Katie Barnes
Katie Barnes

Katie Barnes on…how to prevent allergies

By Katie Barnes | 04 September 2018 | Feature, Health & wellbeing, Technique

Katie Barnes Allergy

Concerns have been mounting over the number of tech allergies being reported from using nail products. It’s so important to address your working practice and products to prevent this from disrupting your career and causing further pain.

An allergy builds up over time from overexposure of repetitive skin contact with an allergen (in this case usually an ingredient in nail products), starting off as irritation and redness. We become allergic to one particular ingredient, with many reporting an allergy to HEMA. You can change to a product no longer containing this allergen but if you don’t change the working technique, an allergy may occur to another ingredient. Once an allergy develops, the immune system goes onto heightened alert, so it becomes much easier and faster to develop allergies to other allergens in future. An allergy will never go away as the immune system will never forget that specific allergen.

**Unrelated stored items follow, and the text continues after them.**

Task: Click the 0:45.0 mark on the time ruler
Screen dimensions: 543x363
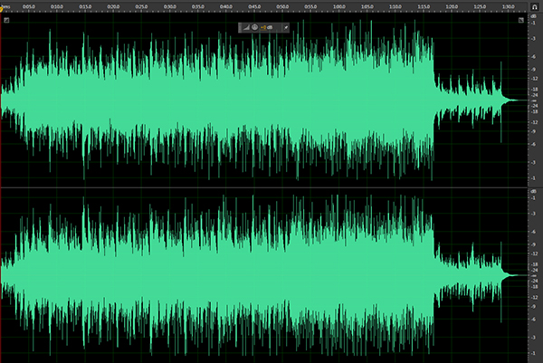Action: point(254,5)
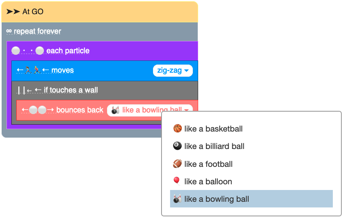Click the bowling emoji in the dropdown list

177,199
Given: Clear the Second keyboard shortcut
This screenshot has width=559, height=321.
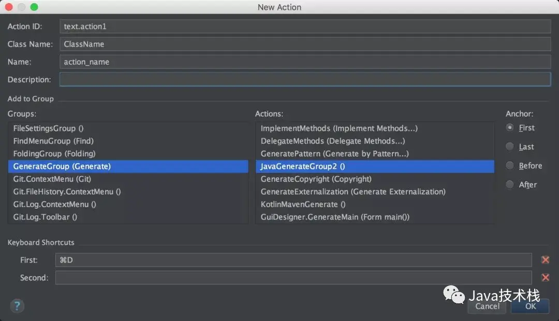Looking at the screenshot, I should point(545,278).
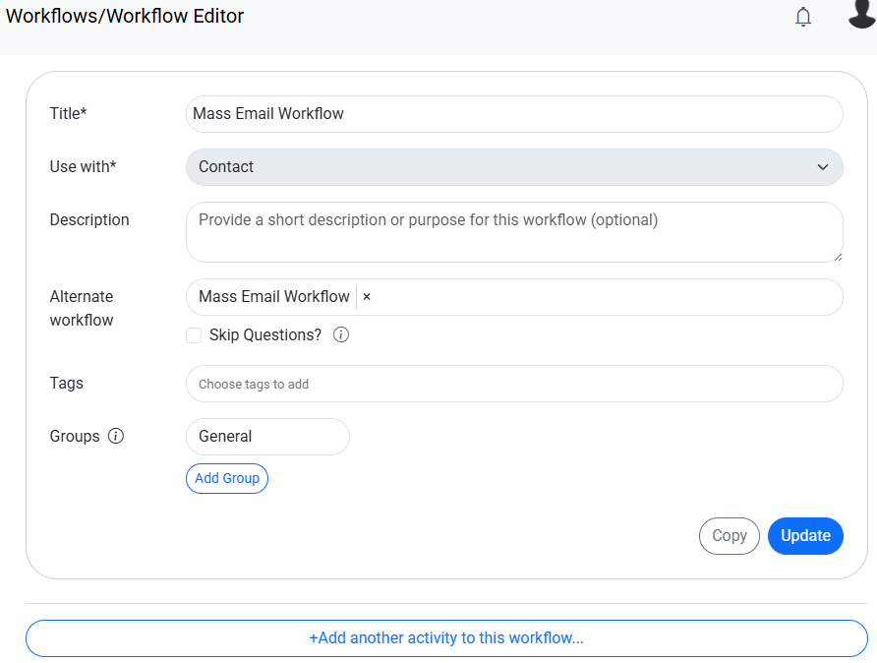Open the Choose tags to add field

[514, 384]
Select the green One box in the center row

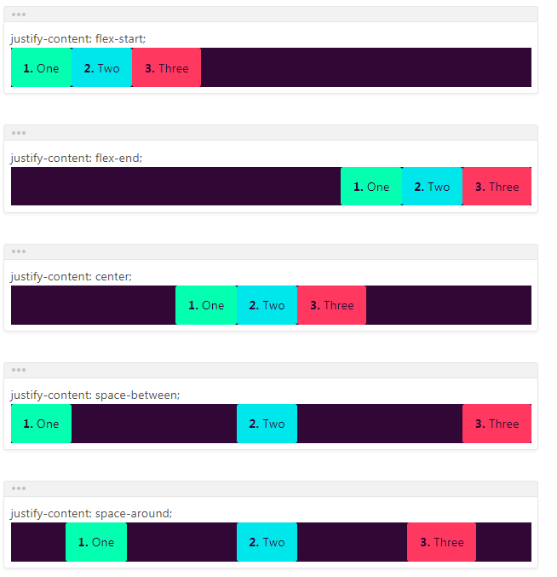206,305
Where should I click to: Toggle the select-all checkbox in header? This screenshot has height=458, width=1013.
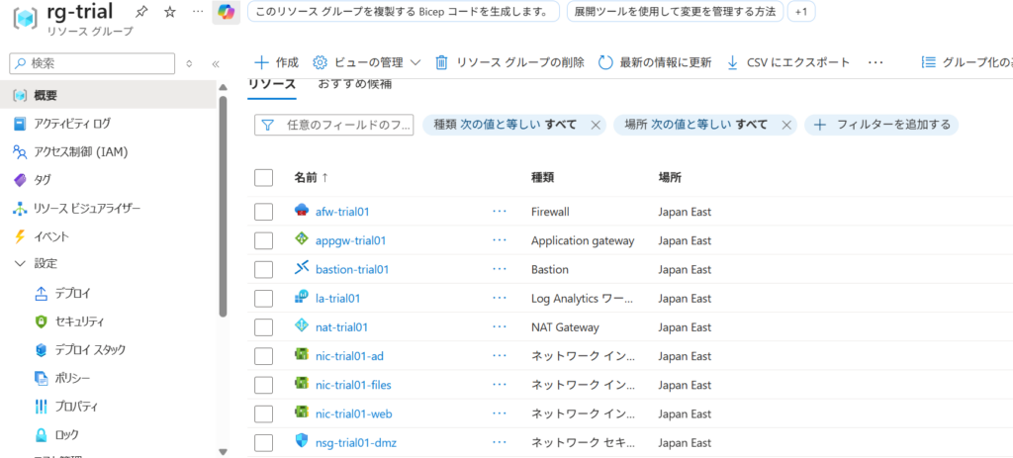(263, 178)
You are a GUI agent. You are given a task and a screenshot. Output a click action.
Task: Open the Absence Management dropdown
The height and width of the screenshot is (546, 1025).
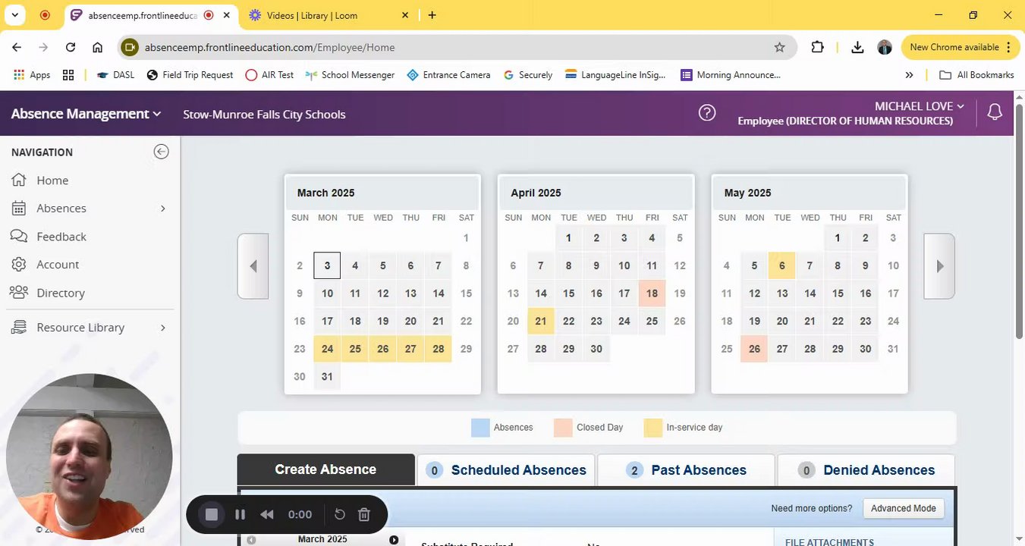pos(86,114)
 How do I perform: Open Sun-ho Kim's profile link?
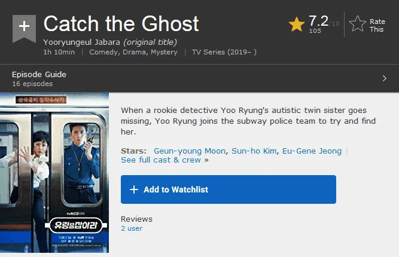pos(254,151)
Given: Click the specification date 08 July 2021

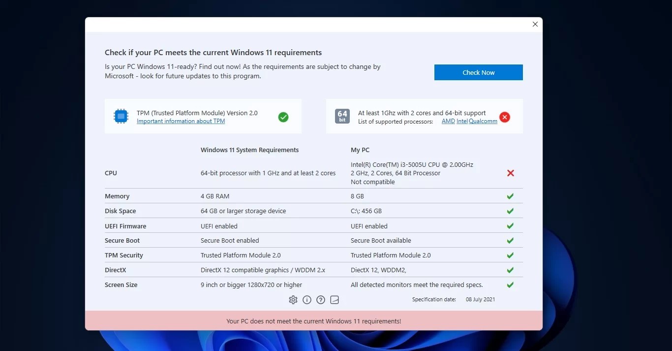Looking at the screenshot, I should click(x=480, y=299).
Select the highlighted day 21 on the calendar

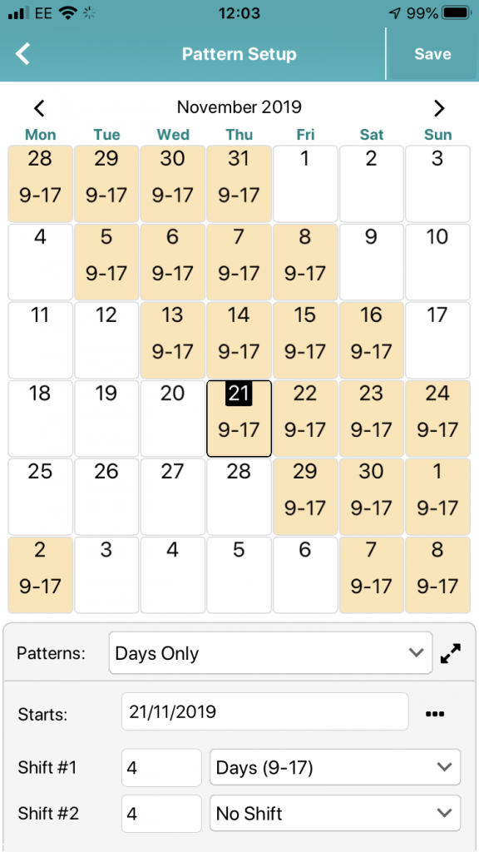(x=239, y=418)
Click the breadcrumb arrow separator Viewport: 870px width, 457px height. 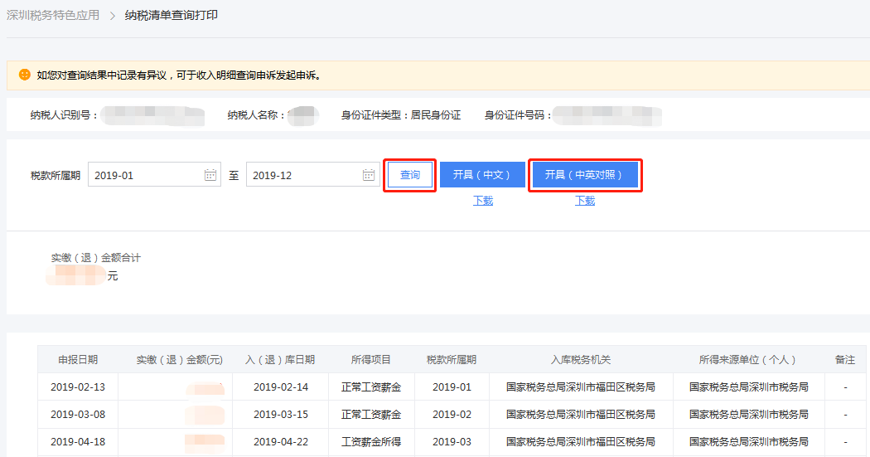(112, 16)
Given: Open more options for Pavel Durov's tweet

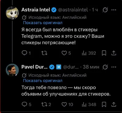Looking at the screenshot, I should pos(114,67).
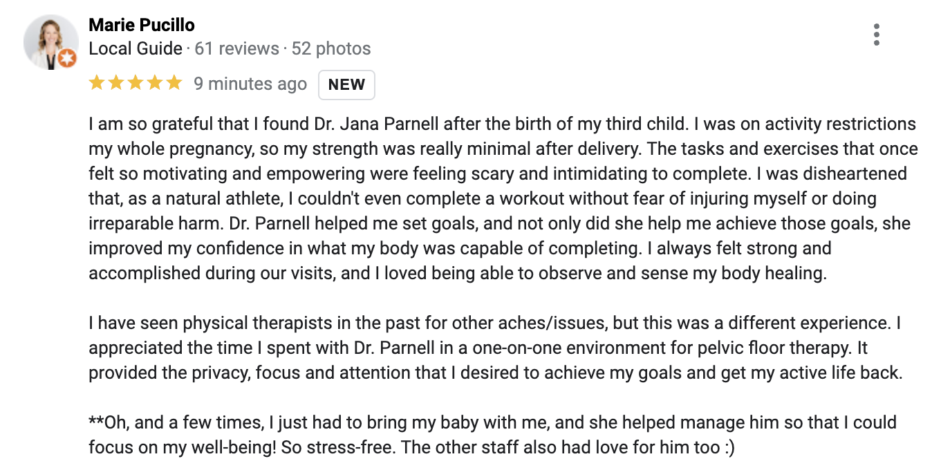Click the 61 reviews count
The image size is (932, 470).
(236, 49)
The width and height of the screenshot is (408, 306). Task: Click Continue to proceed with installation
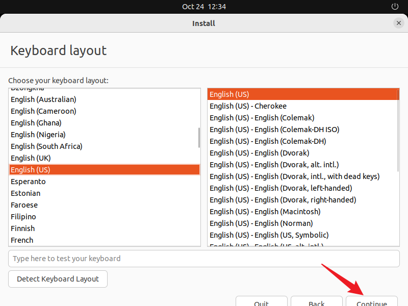click(x=371, y=301)
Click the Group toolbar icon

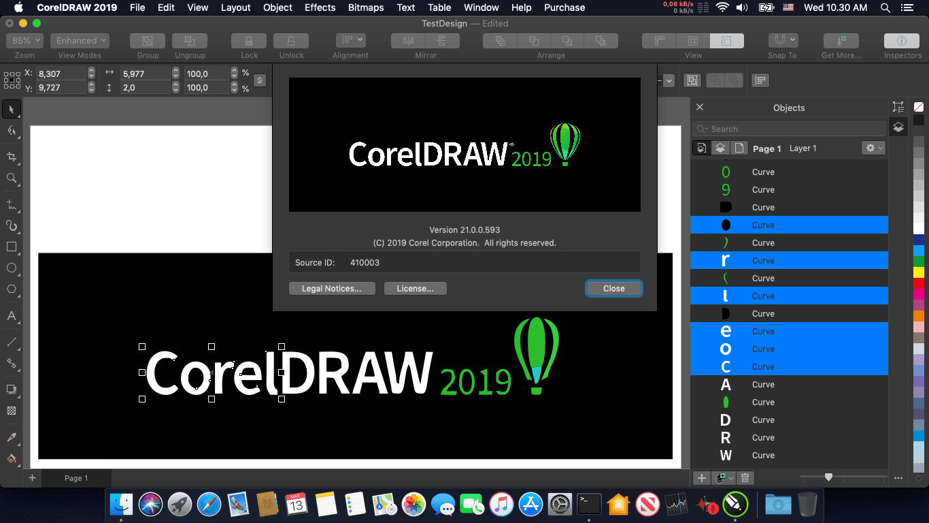coord(148,41)
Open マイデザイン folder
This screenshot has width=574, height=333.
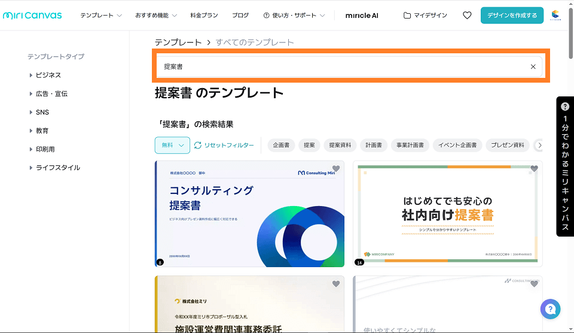(425, 15)
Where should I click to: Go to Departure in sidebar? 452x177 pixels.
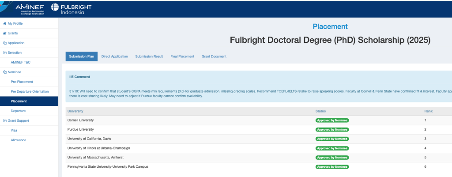coord(18,111)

Clean, tidy and safe working is essential and while an allergy may not be currently be present, if you are working incorrectly, then it is a case of when and not if an allergy occurs. This can be detrimental of the lifespan of the career of a tech. Some points to address are:


  • Monomer soaked tissue

Focusing on where the tissue on which you wipe your brush and excess monomer on is positioned is one of the main concerns. Too many techs have this directly in front of them and rest their hand and arm in this, constantly overexposing themselves. The tissue should be positioned at the side of you away from both skin contact from tech and client. It is also essential to constantly change this when working if it is getting over-saturated with excess monomer and thrown away before filing. Couch roll isn’t very absorbent and kitchen roll is too harsh for your brush.

  • A dust-free desk

Dust gets everywhere. Many allergies are developed from uncured product dust filings. Keep the nail desk clean and free from dust and change the towel after every client. It is important to make sure your desk is always kept dust free and to ensure you don’t rest your arm in the dust and develop an allergic reaction. As well as changing towels, wearing gloves, washing hands and having an extraction system, extra items that can be used during a service to remove dust are a microfibre cloth over the tech and client’s skin as it is designed to pick up dust and canned air as this gets in all the crevices on your desk and kit that a brush or cloth may not.

Touching un-cured product

Another cause of overexposure is techs unknowingly and repeatedly touching their brush to remove product or put into shape; using their fingers or nails to check if the product is cured or fully polymerised and to ‘tidy up’ over-run product on the client’s cuticle or sidewalls. It is essential to never touch uncured product with your fingers or any other part of your skin.

Nitrile gloves

Lack of nitrile glove use or using the wrong nitrile gloves. Doug Schoon recommends a minimum thickness of 8 mil (thousandths of an inch) = 0.19mm. Bob Giblett has suggested that these should conform to the EU Chemical Resistance specification EN 374-3 or higher. Gloves with an EN 374-3 rating means the chemical resistance was met for 60 minutes or more. It is important to replace these gloves after each client. If carrying out an infill service, it can be good practice to change these after de-bulking and before product application. Nitrile gloves are recommended because latex gloves contain a protein that can cause allergic reactions and latex gloves don’t provide nearly as good protection as nitrile gloves. As an extra layer of protection, consider wearing a skin barrier cream under the gloves and on your arms but it is important to be aware that barrier cream is not an alternative to wearing nitrile gloves.